* Document segment
-- Opening Marker --

So no one has ever asked me to do that before. so I figured, what the hell; I am going to find out. So I did it and sure enough I was riddled with Candida. So, I said, “OK”. I said, “so you're right, what do you do about it?” Speaking here, there has got to be some medicine to take. She said, “No, you do it with diet.” Diet? I think, Jesus, I mean, I have to admit I was a complete dingbat, I had no clue a diet could be that important.

I followed her advice and six months later I was the healthiest, literally fifty four years old, I was the strongest, healthiest specimen of myself that I had ever been. Not kidding you, I could take a forty foot ladder and throw it up on my truck like it was nothing. And it all was just from eliminating grains and potato and sugar. Just healed a leaky gut. And then the immune system eventually cleared everything up.

So, now I am in Florida and I am looking at these dogs and saying — Listen, my God, I swear to God these all have the same condition I had. You know? They've all got itching and dry skin and hot spots and scooting and, you know? Everything itches.

So I said, — you know, look at what they're eating, you know? Definitely never occurred to me to start looking at what the… I assumed that the dog food companies were all acting in good faith. And, you know, just put healthy food in the dog food. So I am looking in and I am sitting there looking and thinking, oh my God, it's all grain.

This happened within months of opening the dog food store. So, that's what triggered the research. And we started studying and doing research. I just, I was stunned by the parallel between what I had gone through and what these dogs were going through. So, we had a lot of this, hundreds of people that the dogs are just, you know, itching. What do you do for itching? What do you do for itching? I mean we heard it dozens of times a day.

So I took them aside and said look, we want to work with you to try and help clear this up. If you would be willing, we just want to start changing the dog's diet and see what happens.

So, I started to do this project where I would look for foods that had no grains, this was way back before the whole grain-free thing started, but there were one or two foods that started it and we put him on that, and sure enough it cleared it up within months.

Next thing that happened was, just when we were patting ourselves on the back, the symptoms started to come back. So we looked at what they were putting in the food to replace the grain and it was potato — sweet potato or white potato. And sure enough, that was causing problems so we started experimenting with getting the dogs completely off of grain and potato, and that did the trick.

There was more to it in that we. Went to the trouble of finding this PhD and those things that you can add to the food, but we just did all the years of research of taking stuff out of the food to see what was causing the problem. Most of the dogs would recover by themselves over time.

So, when we finally got this guy, he was amazing and, because he had a PhD in gut biology, I realized from my own personal experience that the gut really was the core to the system's health for a mammal. I also knew from research that eighty percent of the immune system is generated in the mucosal lining of the gut.

The other thing that is fascinating is that the only thing that separates the gut and the fecal matter from the whole rest of the body is a single cell thick layer of little square cells called enterocytes. Well they are rectangular, not exactly square, but they're not round but they look like little blocks that stick together. That's all.

-- Closing Marker --

* Data extract
-- Opening Marker --

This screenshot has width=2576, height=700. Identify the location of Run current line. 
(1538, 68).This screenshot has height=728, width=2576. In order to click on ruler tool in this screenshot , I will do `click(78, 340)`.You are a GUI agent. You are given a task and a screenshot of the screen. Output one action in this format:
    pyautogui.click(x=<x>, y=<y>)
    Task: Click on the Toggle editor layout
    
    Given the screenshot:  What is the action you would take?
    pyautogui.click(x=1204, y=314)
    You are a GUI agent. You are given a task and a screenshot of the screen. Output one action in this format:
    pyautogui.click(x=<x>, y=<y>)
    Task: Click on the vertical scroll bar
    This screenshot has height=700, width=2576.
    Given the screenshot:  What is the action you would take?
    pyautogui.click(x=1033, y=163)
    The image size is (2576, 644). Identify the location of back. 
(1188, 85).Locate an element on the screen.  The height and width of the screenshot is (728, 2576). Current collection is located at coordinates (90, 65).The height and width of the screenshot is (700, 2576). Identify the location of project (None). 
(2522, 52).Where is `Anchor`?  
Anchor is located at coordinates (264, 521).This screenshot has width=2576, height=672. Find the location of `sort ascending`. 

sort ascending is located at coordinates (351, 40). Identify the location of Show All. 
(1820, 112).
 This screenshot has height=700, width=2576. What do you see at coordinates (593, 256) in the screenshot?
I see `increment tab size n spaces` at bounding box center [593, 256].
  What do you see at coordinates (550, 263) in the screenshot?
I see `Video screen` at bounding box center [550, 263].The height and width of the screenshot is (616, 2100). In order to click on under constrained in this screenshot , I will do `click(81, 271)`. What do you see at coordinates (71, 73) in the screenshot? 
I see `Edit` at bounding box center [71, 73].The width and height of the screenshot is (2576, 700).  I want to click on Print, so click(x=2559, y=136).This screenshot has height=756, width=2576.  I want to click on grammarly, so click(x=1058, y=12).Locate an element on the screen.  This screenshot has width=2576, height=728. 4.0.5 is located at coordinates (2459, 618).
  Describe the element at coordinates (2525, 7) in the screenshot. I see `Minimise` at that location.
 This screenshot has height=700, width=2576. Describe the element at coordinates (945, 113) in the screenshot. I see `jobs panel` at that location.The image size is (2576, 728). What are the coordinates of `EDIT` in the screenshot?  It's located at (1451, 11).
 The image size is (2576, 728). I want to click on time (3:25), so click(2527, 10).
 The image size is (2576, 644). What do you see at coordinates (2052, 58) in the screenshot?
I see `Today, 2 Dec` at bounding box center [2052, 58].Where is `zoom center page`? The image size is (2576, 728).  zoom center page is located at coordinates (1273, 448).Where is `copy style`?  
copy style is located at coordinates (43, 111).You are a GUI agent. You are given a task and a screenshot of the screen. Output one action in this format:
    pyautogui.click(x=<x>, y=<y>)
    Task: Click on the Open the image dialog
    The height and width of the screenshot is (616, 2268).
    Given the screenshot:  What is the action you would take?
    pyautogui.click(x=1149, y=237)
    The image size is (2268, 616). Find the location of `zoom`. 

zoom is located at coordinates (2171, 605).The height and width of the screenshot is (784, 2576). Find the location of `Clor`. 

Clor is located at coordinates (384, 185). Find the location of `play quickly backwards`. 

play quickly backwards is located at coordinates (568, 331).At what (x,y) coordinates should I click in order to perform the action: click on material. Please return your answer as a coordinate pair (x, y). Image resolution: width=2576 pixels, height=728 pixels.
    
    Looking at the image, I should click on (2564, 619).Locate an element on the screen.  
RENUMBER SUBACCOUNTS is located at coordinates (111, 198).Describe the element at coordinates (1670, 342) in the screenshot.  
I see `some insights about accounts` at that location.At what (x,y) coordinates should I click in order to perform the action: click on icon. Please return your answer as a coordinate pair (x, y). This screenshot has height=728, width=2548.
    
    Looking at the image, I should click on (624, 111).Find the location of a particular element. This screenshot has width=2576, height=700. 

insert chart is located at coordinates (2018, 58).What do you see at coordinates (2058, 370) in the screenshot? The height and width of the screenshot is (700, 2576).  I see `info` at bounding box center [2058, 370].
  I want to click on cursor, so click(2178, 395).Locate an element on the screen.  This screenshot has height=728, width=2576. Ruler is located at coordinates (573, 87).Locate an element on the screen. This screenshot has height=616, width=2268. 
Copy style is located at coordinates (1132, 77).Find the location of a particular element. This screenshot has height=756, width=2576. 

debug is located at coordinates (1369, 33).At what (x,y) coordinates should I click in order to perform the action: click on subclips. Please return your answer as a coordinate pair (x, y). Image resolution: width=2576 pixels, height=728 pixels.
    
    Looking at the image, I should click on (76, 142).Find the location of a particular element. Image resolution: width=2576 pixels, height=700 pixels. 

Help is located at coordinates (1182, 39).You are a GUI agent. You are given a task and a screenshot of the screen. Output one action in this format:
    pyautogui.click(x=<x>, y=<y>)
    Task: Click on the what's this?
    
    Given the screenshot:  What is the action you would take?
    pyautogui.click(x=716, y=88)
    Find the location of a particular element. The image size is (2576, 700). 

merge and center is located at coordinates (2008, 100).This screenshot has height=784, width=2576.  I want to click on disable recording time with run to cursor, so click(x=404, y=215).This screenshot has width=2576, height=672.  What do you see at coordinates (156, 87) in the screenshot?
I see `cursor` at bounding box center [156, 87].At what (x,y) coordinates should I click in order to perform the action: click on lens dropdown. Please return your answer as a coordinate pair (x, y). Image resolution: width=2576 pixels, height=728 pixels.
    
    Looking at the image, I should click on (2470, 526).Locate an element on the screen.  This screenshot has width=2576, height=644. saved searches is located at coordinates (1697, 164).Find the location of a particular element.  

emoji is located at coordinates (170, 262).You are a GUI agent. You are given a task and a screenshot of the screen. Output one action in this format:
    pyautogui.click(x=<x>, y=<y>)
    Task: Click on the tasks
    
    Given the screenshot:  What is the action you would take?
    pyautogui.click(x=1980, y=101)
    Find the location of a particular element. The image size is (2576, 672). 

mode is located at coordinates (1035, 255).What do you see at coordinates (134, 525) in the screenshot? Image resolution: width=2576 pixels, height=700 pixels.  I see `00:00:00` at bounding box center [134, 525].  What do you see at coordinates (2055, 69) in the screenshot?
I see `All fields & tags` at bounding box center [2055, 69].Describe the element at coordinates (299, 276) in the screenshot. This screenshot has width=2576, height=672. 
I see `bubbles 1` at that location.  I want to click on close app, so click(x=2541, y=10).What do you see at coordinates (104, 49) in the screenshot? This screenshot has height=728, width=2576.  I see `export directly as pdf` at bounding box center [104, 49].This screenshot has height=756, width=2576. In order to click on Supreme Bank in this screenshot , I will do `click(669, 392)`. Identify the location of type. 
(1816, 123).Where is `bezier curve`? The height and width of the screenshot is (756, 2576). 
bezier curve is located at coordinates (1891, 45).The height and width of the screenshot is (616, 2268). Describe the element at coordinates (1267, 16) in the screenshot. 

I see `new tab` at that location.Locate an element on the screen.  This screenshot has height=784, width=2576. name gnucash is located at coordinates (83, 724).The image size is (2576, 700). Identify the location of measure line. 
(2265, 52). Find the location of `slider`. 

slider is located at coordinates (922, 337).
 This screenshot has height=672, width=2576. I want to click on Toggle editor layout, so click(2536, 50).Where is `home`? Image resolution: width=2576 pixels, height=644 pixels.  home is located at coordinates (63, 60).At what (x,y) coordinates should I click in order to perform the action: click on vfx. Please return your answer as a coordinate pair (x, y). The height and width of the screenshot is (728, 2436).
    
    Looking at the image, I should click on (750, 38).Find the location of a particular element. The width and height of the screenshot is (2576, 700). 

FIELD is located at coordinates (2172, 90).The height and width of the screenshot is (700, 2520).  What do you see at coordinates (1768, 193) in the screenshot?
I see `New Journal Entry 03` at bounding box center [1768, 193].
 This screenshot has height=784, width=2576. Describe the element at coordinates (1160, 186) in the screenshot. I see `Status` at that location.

-- Closing Marker --

* Explore the material
1. Reproduce the passage from the transcript about dog food and gut health, beginning at the words "So I took them" and stopping after "did the trick.".
2. In the transcript about dog food and gut health, which symptoms does the speaker say the dogs in Florida all had?
3. Write the next part of the transcript about dog food and gut health, picking up after its final sentence.

* Expected results
1.
So I took them aside and said look, we want to work with you to try and help clear this up. If you would be willing, we just want to start changing the dog's diet and see what happens.

So, I started to do this project where I would look for foods that had no grains, this was way back before the whole grain-free thing started, but there were one or two foods that started it and we put him on that, and sure enough it cleared it up within months.

Next thing that happened was, just when we were patting ourselves on the back, the symptoms started to come back. So we looked at what they were putting in the food to replace the grain and it was potato — sweet potato or white potato. And sure enough, that was causing problems so we started experimenting with getting the dogs completely off of grain and potato, and that did the trick.

2. itching, dry skin, hot spots, scooting

3.
That's all that separates the gut from the rest of the body. Because the gut has to transport the minerals in the food and the broken down amino acids. And it needs to go through something fairly easy.

The problem with that is, that when you damage that little one layer cell thick layer of enterocytes. All of a sudden fecal matter starts getting into the blood stream, and then systemic Candida.

Now everybody's got Candida and women are often time familiar with it because they get yeast infections. It's the same thing. But when you take that yeast/fungus. It's an interesting animal. It's both — if you overfeed it, it becomes a fungus and it takes over, and it's nature's reclaimer.

It's like here comes the Grim Reaper to turn you back into, you know, dirt so that the next generation can grow. But, you know, you don't want that going on inside you why you're alive.

And that's what sugar does. And that's what all that grain and potato feeds the sugar. Now, they started replacing it with things like chickpeas and lentils. These end up damaging the gut.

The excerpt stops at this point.